▶ **Prompt**
Convert all of the rows below into a two-column Markdown table headed No. and Line, giving each nonblank line its own number. Leave out blank lines.
......
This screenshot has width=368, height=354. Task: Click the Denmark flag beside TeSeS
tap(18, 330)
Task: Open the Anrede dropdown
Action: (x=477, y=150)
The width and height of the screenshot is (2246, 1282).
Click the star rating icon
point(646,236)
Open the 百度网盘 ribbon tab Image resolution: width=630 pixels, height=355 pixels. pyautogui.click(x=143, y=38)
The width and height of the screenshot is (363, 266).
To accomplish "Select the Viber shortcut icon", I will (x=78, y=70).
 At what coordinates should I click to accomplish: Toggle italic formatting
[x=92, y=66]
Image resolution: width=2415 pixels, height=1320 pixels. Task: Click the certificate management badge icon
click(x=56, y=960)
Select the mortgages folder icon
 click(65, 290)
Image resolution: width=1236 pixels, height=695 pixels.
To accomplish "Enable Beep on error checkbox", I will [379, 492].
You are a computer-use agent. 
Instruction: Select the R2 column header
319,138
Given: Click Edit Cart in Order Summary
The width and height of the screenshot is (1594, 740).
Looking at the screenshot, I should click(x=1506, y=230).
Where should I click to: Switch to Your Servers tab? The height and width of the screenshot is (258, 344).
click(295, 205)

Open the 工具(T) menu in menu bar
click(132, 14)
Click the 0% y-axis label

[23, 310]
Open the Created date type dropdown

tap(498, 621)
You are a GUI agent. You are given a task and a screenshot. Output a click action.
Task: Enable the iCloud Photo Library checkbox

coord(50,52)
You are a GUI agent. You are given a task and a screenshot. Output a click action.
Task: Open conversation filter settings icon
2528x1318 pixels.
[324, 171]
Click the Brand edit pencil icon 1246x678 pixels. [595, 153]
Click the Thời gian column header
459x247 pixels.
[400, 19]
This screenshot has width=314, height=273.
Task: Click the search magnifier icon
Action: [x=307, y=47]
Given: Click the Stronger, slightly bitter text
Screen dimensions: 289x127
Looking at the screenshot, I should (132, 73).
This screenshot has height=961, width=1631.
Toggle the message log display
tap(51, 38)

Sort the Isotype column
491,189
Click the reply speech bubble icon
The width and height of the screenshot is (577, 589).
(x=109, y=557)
......
▶ **Full solution**
| No. | Line |
|---|---|
| 1 | This screenshot has width=368, height=354. Task: Click the Denmark flag beside TeSeS |
| 2 | tap(18, 330) |
| 3 | Task: Open the Anrede dropdown |
| 4 | Action: (x=477, y=150) |
| 5 | The width and height of the screenshot is (2246, 1282). |
| 6 | Click the star rating icon |
| 7 | point(646,236) |
| 8 | Open the 百度网盘 ribbon tab Image resolution: width=630 pixels, height=355 pixels. pyautogui.click(x=143, y=38) |
| 9 | The width and height of the screenshot is (363, 266). |
| 10 | To accomplish "Select the Viber shortcut icon", I will (x=78, y=70). |
| 11 |  At what coordinates should I click to accomplish: Toggle italic formatting |
| 12 | [x=92, y=66] |
| 13 | Image resolution: width=2415 pixels, height=1320 pixels. Task: Click the certificate management badge icon |
| 14 | click(x=56, y=960) |
| 15 | Select the mortgages folder icon |
| 16 |  click(65, 290) |
| 17 | Image resolution: width=1236 pixels, height=695 pixels. |
| 18 | To accomplish "Enable Beep on error checkbox", I will [379, 492]. |
| 19 | You are a computer-use agent.  |
| 20 | Instruction: Select the R2 column header |
| 21 | 319,138 |
| 22 | Given: Click Edit Cart in Order Summary |
| 23 | The width and height of the screenshot is (1594, 740). |
| 24 | Looking at the screenshot, I should click(x=1506, y=230). |
| 25 | Where should I click to: Switch to Your Servers tab? The height and width of the screenshot is (258, 344). |
| 26 | click(295, 205) |
| 27 | Open the 工具(T) menu in menu bar |
| 28 | click(132, 14) |
| 29 | Click the 0% y-axis label |
| 30 | [23, 310] |
| 31 | Open the Created date type dropdown |
| 32 | tap(498, 621) |
| 33 | You are a GUI agent. You are given a task and a screenshot. Output a click action. |
| 34 | Task: Enable the iCloud Photo Library checkbox |
| 35 | coord(50,52) |
| 36 | You are a GUI agent. You are given a task and a screenshot. Output a click action. |
| 37 | Task: Open conversation filter settings icon |
| 38 | 2528x1318 pixels. |
| 39 | [324, 171] |
| 40 | Click the Brand edit pencil icon 1246x678 pixels. [595, 153] |
| 41 | Click the Thời gian column header |
| 42 | 459x247 pixels. |
| 43 | [400, 19] |
| 44 | This screenshot has width=314, height=273. |
| 45 | Task: Click the search magnifier icon |
| 46 | Action: [x=307, y=47] |
| 47 | Given: Click the Stronger, slightly bitter text |
| 48 | Screen dimensions: 289x127 |
| 49 | Looking at the screenshot, I should (132, 73). |
| 50 | This screenshot has height=961, width=1631. |
| 51 | Toggle the message log display |
| 52 | tap(51, 38) |
| 53 | Sort the Isotype column |
| 54 | 491,189 |
| 55 | Click the reply speech bubble icon |
| 56 | The width and height of the screenshot is (577, 589). |
| 57 | (x=109, y=557) |